Continuity of $x^2$ function

Question

I am studying continuity and in the textbook I follow is given an example with function $x^2$ to be continuous at $x_0=3$. This is how it is explained in the textbook:

Some arithmetic converts this to $$|x^2-9|= |x − 3| |x + 3| \,\,.$$ If we insist that $|x − 3| < \frac{\varepsilon}{M}$, where M is bigger than any value of $|x + 3|$, then we will have

$$|x^2-9| < \varepsilon $$

exactly as we need. But just how big might $|x + 3|$ be? If we remember that we are interested only in values of $x$ close to $3$ (not huge values of $x$), then this is not too big. For example, if $x$ stays inside $(2, 4)$, then $|x + 3| < 7$. These are enough computations to allow us to write up a proof. Let $\varepsilon > 0$. Let $\delta = \frac{\varepsilon}{7}$ or $\delta = 1$, whichever is smaller (i.e., $\delta$ = min{$\frac{\varepsilon}{7}, 1$}). Then if $|x − 3| < \delta$ it follows that $|x + 3| = |x − 3 + 6| ≤ |x − 3| + 6 < 7$ and hence that

$$|x^2-9| = |x − 3| |x + 3| < 7 |x − 3| < 7(\varepsilon/7) = \varepsilon.$$

The thing I don't understand is: why is the assumption made that $x$ stays in the interval $(2,4)$? What if $x$ does not stay in this interval? Will the choice of $\delta$ as $\min\{\frac{\epsilon}{7},1\}$ still work?

Answer 1

The answer is no.
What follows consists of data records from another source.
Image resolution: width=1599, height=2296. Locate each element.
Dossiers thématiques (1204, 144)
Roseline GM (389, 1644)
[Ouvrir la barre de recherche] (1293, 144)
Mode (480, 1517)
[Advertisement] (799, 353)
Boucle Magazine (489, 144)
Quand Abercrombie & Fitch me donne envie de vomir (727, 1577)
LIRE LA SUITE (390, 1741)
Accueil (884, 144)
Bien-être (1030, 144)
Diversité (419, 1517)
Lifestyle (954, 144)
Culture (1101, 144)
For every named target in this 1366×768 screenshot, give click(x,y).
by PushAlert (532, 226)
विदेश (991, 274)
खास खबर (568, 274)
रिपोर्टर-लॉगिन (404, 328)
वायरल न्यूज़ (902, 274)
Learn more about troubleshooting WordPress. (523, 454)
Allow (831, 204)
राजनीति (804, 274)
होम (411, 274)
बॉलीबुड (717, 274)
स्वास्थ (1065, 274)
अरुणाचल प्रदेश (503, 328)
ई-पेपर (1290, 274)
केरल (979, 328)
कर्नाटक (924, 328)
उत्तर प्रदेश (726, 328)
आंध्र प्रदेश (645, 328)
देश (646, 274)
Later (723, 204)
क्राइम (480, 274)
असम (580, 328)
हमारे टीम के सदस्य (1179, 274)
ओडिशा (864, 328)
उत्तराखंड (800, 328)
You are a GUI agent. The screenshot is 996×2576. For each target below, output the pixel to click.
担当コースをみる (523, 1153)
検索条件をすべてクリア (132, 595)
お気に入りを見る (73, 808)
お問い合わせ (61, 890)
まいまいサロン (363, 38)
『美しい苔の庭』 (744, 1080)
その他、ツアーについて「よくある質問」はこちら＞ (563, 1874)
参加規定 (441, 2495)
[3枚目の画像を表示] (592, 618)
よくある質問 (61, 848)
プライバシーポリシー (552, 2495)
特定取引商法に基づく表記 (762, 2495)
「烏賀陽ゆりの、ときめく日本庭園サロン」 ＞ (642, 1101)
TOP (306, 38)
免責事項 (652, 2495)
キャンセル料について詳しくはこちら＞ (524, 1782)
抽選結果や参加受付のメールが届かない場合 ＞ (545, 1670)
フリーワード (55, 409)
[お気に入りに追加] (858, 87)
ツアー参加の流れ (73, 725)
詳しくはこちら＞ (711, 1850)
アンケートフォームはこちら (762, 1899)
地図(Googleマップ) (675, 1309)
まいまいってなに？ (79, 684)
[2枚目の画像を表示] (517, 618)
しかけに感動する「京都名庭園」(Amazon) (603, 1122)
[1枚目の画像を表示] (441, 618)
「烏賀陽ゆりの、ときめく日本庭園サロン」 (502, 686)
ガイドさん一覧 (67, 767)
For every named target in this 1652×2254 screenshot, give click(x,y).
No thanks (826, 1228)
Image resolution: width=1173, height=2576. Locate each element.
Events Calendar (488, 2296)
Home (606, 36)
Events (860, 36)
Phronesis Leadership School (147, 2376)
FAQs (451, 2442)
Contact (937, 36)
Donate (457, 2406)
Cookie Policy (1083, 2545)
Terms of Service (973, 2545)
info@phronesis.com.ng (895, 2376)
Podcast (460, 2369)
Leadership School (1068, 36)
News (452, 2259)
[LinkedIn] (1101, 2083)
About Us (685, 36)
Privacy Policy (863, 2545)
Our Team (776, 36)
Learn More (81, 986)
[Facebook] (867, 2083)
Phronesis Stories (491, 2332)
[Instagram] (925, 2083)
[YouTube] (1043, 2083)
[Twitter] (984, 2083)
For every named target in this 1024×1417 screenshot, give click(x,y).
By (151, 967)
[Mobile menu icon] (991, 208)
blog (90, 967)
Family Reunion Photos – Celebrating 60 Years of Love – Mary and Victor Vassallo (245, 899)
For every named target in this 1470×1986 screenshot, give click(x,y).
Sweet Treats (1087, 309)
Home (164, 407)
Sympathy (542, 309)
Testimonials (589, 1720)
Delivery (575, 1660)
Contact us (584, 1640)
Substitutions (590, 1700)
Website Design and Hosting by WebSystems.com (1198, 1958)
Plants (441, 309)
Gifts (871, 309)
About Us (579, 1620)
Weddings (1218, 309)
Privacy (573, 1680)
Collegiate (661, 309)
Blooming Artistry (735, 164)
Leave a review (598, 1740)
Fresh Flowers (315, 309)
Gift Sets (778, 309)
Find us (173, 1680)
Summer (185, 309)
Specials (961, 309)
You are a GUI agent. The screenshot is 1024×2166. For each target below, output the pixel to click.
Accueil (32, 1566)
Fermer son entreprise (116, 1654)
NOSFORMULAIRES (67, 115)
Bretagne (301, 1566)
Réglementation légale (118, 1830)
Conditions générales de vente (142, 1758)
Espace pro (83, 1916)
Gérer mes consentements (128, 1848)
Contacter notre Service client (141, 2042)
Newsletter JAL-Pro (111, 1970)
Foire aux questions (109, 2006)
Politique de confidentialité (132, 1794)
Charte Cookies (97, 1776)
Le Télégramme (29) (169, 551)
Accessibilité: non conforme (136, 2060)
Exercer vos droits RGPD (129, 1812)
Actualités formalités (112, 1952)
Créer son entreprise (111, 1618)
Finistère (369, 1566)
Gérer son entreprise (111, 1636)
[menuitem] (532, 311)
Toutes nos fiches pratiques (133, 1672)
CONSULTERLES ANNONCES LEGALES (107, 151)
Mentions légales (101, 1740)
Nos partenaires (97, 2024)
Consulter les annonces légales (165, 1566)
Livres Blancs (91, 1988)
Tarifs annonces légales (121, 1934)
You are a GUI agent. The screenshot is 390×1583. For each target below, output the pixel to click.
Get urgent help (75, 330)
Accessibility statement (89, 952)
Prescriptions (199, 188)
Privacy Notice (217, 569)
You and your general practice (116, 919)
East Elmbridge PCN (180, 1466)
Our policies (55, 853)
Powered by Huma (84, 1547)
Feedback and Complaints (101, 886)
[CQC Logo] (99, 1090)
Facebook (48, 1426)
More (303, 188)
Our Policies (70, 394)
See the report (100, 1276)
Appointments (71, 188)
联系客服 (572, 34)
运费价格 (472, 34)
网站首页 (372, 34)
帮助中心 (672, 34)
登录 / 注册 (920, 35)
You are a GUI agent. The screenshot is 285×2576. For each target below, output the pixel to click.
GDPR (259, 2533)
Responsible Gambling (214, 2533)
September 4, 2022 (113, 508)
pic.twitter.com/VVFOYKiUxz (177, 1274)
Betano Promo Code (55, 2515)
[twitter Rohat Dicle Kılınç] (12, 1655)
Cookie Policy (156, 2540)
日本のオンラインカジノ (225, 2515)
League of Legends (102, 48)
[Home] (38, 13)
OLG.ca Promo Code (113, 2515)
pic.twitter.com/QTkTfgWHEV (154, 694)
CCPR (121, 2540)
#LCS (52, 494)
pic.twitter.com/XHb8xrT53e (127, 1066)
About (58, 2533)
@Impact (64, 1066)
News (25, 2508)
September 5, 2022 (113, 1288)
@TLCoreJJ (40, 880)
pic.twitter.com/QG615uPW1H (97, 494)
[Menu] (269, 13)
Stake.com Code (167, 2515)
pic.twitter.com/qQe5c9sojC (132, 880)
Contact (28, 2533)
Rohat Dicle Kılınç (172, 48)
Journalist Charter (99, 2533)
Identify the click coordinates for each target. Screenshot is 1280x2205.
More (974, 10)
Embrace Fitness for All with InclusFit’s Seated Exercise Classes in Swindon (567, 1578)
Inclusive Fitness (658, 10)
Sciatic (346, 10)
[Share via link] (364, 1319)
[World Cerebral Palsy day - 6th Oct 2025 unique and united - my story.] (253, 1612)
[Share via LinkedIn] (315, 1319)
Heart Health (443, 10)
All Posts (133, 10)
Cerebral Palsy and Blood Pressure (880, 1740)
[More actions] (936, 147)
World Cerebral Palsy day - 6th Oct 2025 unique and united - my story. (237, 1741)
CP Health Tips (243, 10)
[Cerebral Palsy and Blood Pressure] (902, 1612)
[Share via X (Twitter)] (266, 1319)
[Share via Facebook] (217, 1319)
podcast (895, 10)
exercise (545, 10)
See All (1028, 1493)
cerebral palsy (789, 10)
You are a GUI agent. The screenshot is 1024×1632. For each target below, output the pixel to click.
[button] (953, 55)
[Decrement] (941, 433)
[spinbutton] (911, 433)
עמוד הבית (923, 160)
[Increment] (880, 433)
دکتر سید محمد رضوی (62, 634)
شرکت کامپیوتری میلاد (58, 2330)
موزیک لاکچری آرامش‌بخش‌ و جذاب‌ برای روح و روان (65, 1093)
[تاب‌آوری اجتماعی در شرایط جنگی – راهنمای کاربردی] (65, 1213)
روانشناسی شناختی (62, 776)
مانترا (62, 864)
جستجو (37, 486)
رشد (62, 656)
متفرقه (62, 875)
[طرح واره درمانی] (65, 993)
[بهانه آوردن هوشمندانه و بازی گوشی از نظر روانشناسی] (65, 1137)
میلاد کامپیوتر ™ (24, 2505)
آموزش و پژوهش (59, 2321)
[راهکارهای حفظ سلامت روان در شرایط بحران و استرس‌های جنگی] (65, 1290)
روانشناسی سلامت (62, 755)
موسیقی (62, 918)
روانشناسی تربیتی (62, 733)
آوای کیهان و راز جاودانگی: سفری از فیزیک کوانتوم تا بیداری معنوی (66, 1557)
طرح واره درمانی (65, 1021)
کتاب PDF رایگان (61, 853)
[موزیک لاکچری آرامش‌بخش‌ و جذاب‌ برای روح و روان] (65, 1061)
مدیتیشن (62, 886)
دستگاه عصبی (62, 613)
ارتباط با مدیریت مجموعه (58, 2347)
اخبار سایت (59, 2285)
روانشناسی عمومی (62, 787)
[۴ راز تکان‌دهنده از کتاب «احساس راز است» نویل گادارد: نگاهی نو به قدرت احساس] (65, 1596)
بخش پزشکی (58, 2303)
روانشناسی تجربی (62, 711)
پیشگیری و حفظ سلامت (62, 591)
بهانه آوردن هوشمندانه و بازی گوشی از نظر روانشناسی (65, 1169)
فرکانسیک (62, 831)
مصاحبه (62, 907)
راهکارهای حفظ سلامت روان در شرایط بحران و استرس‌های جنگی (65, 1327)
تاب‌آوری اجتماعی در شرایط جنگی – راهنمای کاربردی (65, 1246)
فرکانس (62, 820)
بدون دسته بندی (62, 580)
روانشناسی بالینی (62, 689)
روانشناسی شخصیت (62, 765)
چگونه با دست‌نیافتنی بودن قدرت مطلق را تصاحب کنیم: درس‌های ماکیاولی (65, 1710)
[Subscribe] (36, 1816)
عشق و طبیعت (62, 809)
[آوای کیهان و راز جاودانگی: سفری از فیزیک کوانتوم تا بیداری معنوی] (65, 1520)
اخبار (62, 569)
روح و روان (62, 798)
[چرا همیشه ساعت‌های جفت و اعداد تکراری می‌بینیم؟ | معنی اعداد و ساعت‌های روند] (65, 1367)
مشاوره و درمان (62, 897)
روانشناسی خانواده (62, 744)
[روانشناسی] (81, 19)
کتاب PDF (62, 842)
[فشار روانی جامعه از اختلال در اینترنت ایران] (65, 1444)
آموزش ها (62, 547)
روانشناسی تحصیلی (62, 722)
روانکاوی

If the interval is different, e.g., $x \in (1,5)$, we know, $|x+3| < 8$, hence you'll need $\delta = \min \{\epsilon / 8, 1\}$.

Answer 2

There is a discontinuity at x = 0. So the first thing we need to do is limit $\delta$ such that when $|x-3|<\delta, x>0.$ It is slightly arbirtrary to say assume $\delta \le 1$ but $1$ is easy to work with.

We could have just as easily said assume $\delta \le \frac 12$ or $\delta \le 2$ but had we said let $\delta \le 3$ we would not be keeping clear of that discontinuity and getting ourselves into trouble.

Answer 3

If $x$ is not in the interval $(2,4)$, then with $\delta=\min\{\frac\epsilon 7,1\}$, we will not have $|x-3|<\delta$, hence need not prove anything about $|x^2-9|$.